▶ **Exercise requirements**:
• A. Decide whether each statement below agrees with the text on 1031 exchanges. Answer yes or no for each, and quote the words of the text that settle it.
(i) Through a properly structured exchange, the investor defers all capital gain taxes.
(ii) In the example, the investor's combined tax liability on the sale is approximately $150,000.
(iii) The difference in return after 7 years is more than $203K.
• B. In the text on 1031 exchanges, how much more per year does reinvesting $500,000 yield than investing the after-tax $375,000?
• C. Continue the text on 1031 exchanges from its last sentence.

▶ **Selected text**:

*****

|
Through a properly structured 1031
Exchange an investor sells a property, reinvests the proceeds
in a new property and defers all capital gain taxes. IRC
§1031 (a)(1) states:
"No
gain or loss shall be recognized on the exchange of property
held for productive use in a trade or business or for
investment, if such property is exchanged solely for property
of like-kind which is to be held either for productive
use in a trade or business or for investment."
To
understand the powerful protection an exchange offers, consider
the following:
An
investor has a $500,000 capital gain and incurs a tax
liability of approximately $125,000 in combined taxes
(depreciation recapture, federal and state capital gain
taxes) when the property is sold.
If
the investor obtains a cash on cash return of 7% with
an exchange, reinvesting $500,000 yields $8,750 more each
year than investing the after tax $375,000.
The
chart below shows the differences in investment return.
Foreground is return on $375K invested at 7% and background
is return on $500K which would be available with an exchange.
Difference at only 7 years is more than $203K.

*****

▶ **Given data**:
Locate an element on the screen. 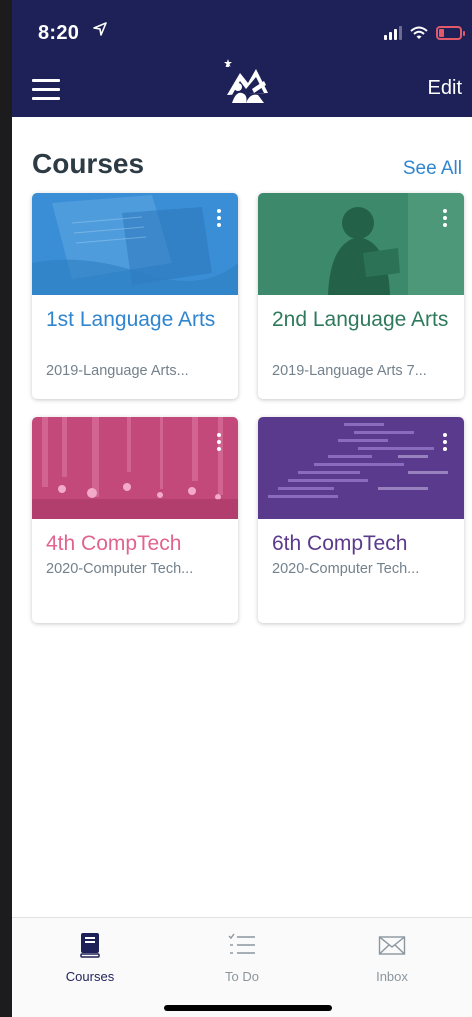 The height and width of the screenshot is (1017, 472). tab-label: To Do is located at coordinates (242, 976).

*****

▶ **Results by task**:
• A.
(i) Yes: "reinvests the proceeds in a new property and defers all capital gain taxes"
(ii) No: "incurs a tax liability of approximately $125,000 in combined taxes"
(iii) Yes: "Difference at only 7 years is more than $203K."

• B. $8,750 more each year, at a 7% cash on cash return.

• C.
(Note:
This chart does not pertain to a specific proeuct. It
is a hypothetical illustration of retained & after
tax dollars.)
As the above example and chart demonstrates, exchanges protect
investors from capital gain taxes and consequently facilitate
portfolio growth through increased returns on investment
by having the dollars not paid to Uncle Sam work for the
investor. Calculate
your tax liability.
==================================================================
SALES
CONTRACT
Exchange
Contract Cooperation Clause
The
exchanger should have an exchange cooperation clause in
the purchase and sale agreement for both the relinquished
and replacement properties.
Relinquished
Property
Buyer
hereby acknowledges that Seller intends to complete a
tax deferred exchange under IRC Section 1031, provided
that the exchange will not delay the closing hereunder
or cause additional expense to the Buyer. The Seller’s
rights under the purchase and sale agreement may be assigned
to a Qualified Intermediary selected by the Seller for
the purpose of completing the exchange. Buyer agrees to
cooperate with Seller and the Qualified Intermediary selected
by Seller (in the manner described in this paragraph)
to complete the exchange.
Replacement
Property
Seller
is aware that Buyer intends to perform an IRC 1031 tax
deferred exchange. Buyer requests Seller’s cooperation
in such an exchange and agrees to hold Seller harmless
from any and all claims, costs, liabilities, or delays
in time resulting from such an exchange. Seller agrees
to the assignment of this contract by the Buyer.
QUALIFIED
INTERMEDIARY (QI)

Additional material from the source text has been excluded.